WASHINGTON -- A group tasked with suggesting fixes for the Secure Communities immigration enforcement program released its report on Thursday as five committee members resigned in disagreement, including all three union members and a retired police chief.

The task force recommended the Department of Homeland Security start over and "reintroduce" the program in areas where it has proved unpopular, and recommended undocumented immigrants with minor traffic offenses be exempted from removal proceedings through the program. The five members of the 19-member task force resigned because they could not support the final recommendations and disagreed with the committee's decision-making process.
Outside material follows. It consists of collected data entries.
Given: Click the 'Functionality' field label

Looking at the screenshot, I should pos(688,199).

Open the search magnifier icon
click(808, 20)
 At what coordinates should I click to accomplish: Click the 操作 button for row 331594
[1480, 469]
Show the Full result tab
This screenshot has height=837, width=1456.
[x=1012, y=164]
Arturo Venegas, retired police chief of Sacramento and director of the Law Enforcement Engagement Initiative, said the committee's recommendations fall "far short" of the principles he kept in mind throughout the council.
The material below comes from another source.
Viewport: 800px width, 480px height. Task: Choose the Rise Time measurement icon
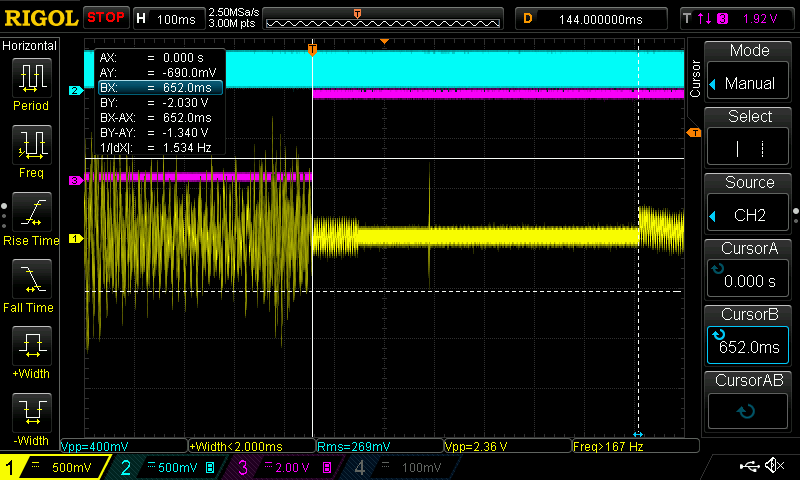pyautogui.click(x=32, y=212)
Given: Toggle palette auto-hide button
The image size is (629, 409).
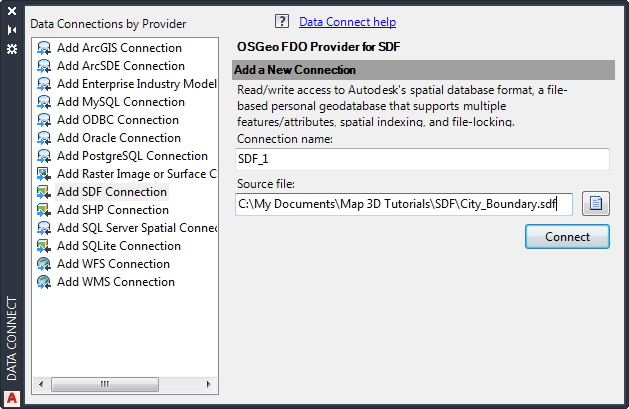Looking at the screenshot, I should (12, 29).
"I believe that people with minor infractions, such as driving without a license, will still be put into deportation proceedings based on the scheme recommended by the task force," he wrote in a letter to Chuck Wexler, chairman of the task force. "Immigrants will continue to fear that contact with the police could lead to deportation, crimes will go unreported, and criminals will remain free to prey on others."

Secure Communities, a central part of the administration's goal to deport 400,000 undocumented immigrants per year, relies on fingerprints taken by local police to detect and remove undocumented immigrants. But critics of the program argue it nets too many people who commit minor crimes, such as traffic violations, or who are charged but never convicted.
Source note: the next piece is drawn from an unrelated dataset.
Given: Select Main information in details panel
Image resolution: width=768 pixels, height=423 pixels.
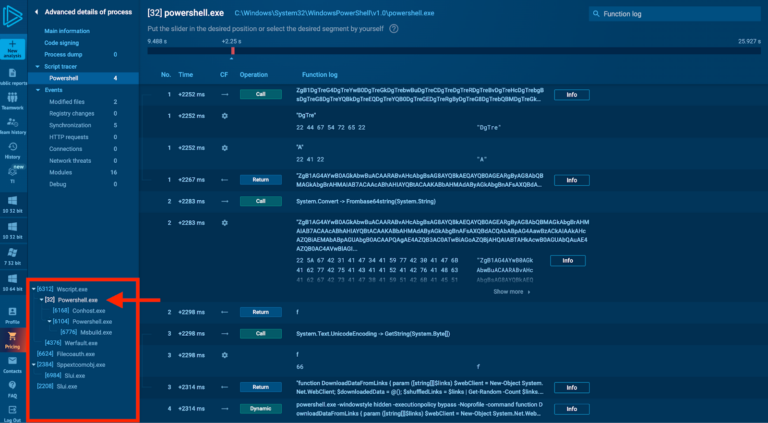Looking at the screenshot, I should pyautogui.click(x=65, y=32).
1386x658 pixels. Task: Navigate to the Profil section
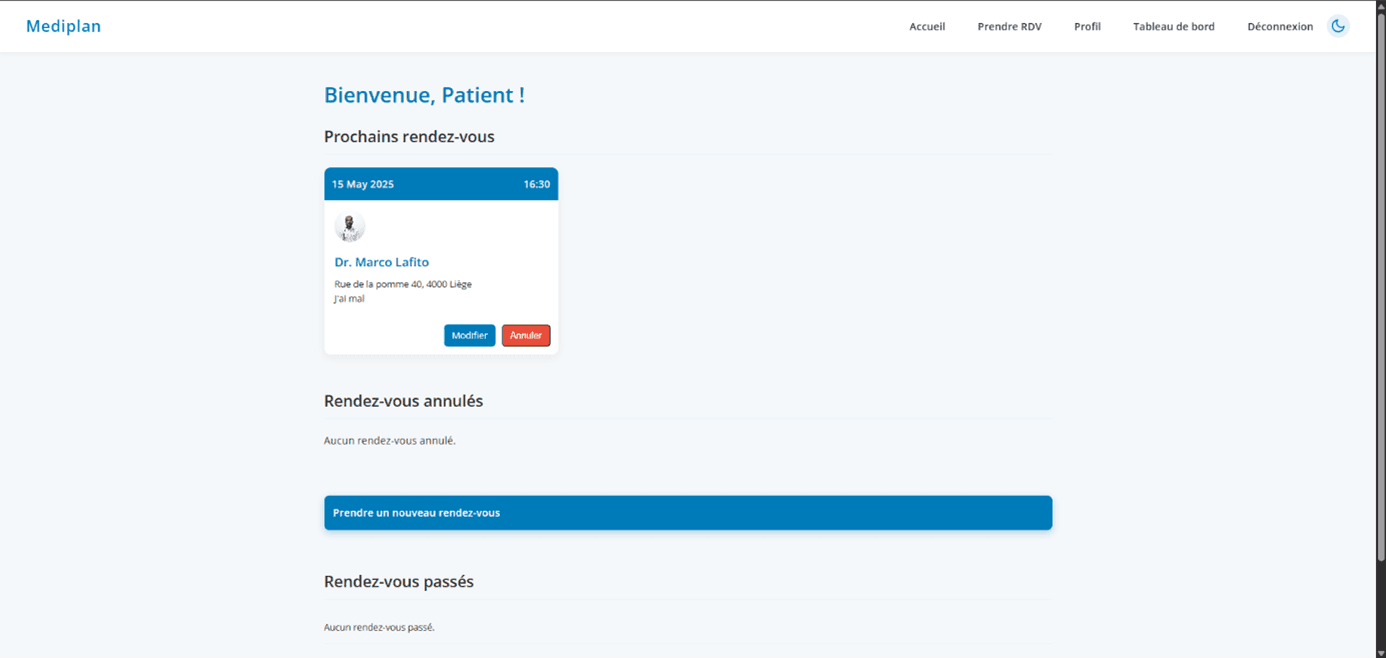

The task force report was highly critical of the roll-out and procedures of Secure Communities, writing that the department gave "incorrect or incomplete" information to localities regarding the program.

The Department of Homeland Security made a number of missteps in rolling out the program, particularly by making contradictory statements about whether the program would be mandatory. At first, homeland security officials said the program would be voluntary for local communities and based on memorandums of understanding with states. But when counties and states began to try to opt out, the department rapidly changed course, saying the program was never meant as an "opt-in/opt-out program."

States were later informed that their memorandums of understanding with the Department of Homeland Security were meaningless. New York, Illinois and Massachusetts, all of which moved to block the program locally, were told the program would continue to operate.

The report also said Secure Communities could have an "unintended negative impact" on immigrant communities and harm community policing efforts by making immigrants scared to contact the police. The task force found in its hearings that many people detected by immigration authorities by the program had committed minor crimes, which was inconsistent with the department's stated goal of targeting the "worst of the worst."

The three union members to resign, Christopher Crane and Monica Beamer of the American Federation of Government Employees and Andrea Zuniga DiBitetto of the AFL-CIO, said in a Wednesday letter that they could not support the final report because they disagreed with the manner in which it was written.

"We entered the [task force] with a true willingness to participate in a collaborative effort," the letter reads. "Unfortunately, throughout the process, it became clear that our perspectives and and recommendations were not going to be acknowledged or contained in the report onto which we have been asked to sign."

Moving forward, some critics of the program argue the task force report, along with the five resignations, shows that the Secure Communities should be ended.

"This task force was nothing but a colossal failure by [Immigration and Customs Enforcement] to defend an program that's indefensible," Sarahi Uribe of National Day Laborer's Organizing Network, a key critic of the program, said in a statement. "There's only one recommendation to make: end [Secure Communities] now."

Matt Chandler, a spokesman for the Department of Homeland Security, said in a statement that the department's Advisory Council would review and finalize the recommendations, then submit them to John Morton, the director of Immigration and Customs Enforcement.

The task force members who resigned will have the chance to meet with Morton to discuss their concerns, Chandler said.